Rare complications that can appear during the disease and that especially affect people with immunodeficiency syndromes are:

  • Anemia (low hemoglobin)
  • Thrombocytopenia (low platelets, there is a risk of spontaneous bleeding)
  • Myocarditis (inflammation at the heart level)
  • Meningitis (inflammation of the meningeal sheets)
  • Rupture of the spleen (caused by the sudden increase in the volume of the organ) – surgical emergency
  • The appearance of jaundice due to liver viral damage
  • The listed symptoms are not specific to Epstein Barr infection, they are common to other pathogens such as Toxoplasma gondii, liver viruses or Cytomegalovirus

How to establish the diagnosis of Epstein Barr infection

Clinical signs (fever, pharyngitis, lymphadenopathy) associated with hematological data indicating lymphocytosis (increased number of lymphocytes in the blood count) are usually sufficient to establish viral infection, but they do not have high specificity.

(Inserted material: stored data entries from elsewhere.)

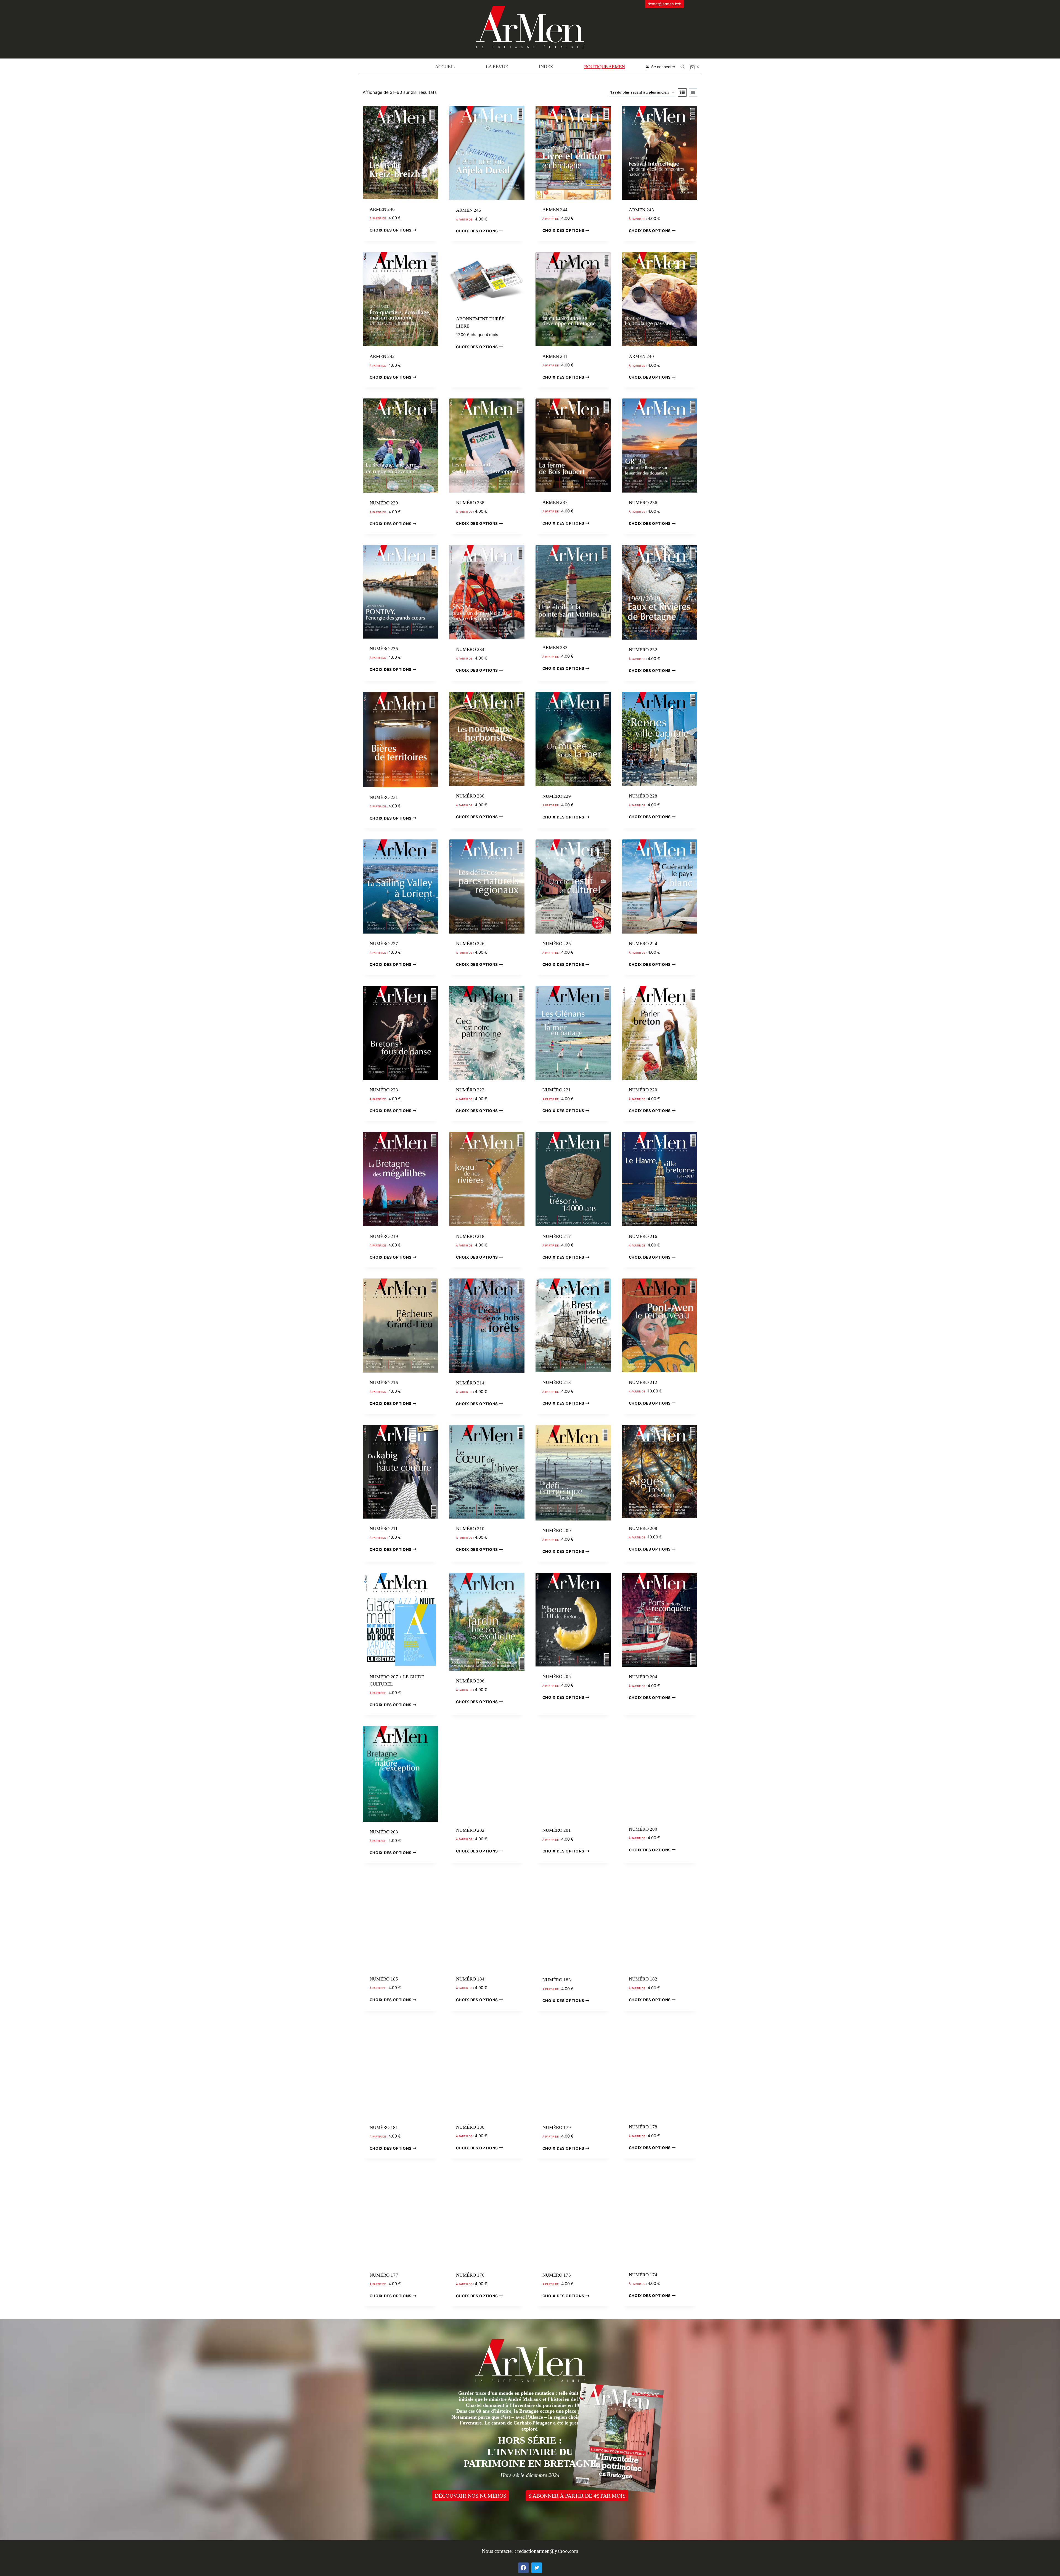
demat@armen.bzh (664, 4)
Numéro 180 (470, 2127)
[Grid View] (682, 92)
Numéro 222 (470, 1089)
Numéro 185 (384, 1979)
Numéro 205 (556, 1676)
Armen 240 (641, 356)
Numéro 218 (470, 1236)
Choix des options (391, 230)
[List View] (693, 92)
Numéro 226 (470, 943)
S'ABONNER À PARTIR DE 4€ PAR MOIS (577, 2496)
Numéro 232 (643, 649)
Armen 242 (382, 356)
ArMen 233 (555, 647)
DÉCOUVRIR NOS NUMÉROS (470, 2496)
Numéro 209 (556, 1530)
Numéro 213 (556, 1382)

The definitive diagnosis of Epstein Barr infection is given by the presence of antibodies in the blood:

  • heterophile and/or
  • specific to viral proteins
  • The viral capsid antigen VCA (protein from the viral envelope) induces the synthesis of Ig G and Ig M antibodies
  • The diffuse early antigen EBNA induces the synthesis of Ig G-type antibodies
  • Optimal treatment in mononucleosis

The treatment in infectious mononucleosis is strictly symptomatic and requires rest and the consumption of liquids in large quantities, if necessary, anti-algesics (reduce the pain in the throat) and antipyretics (reduce the fever) can be administered. The use of antibiotics is not necessary.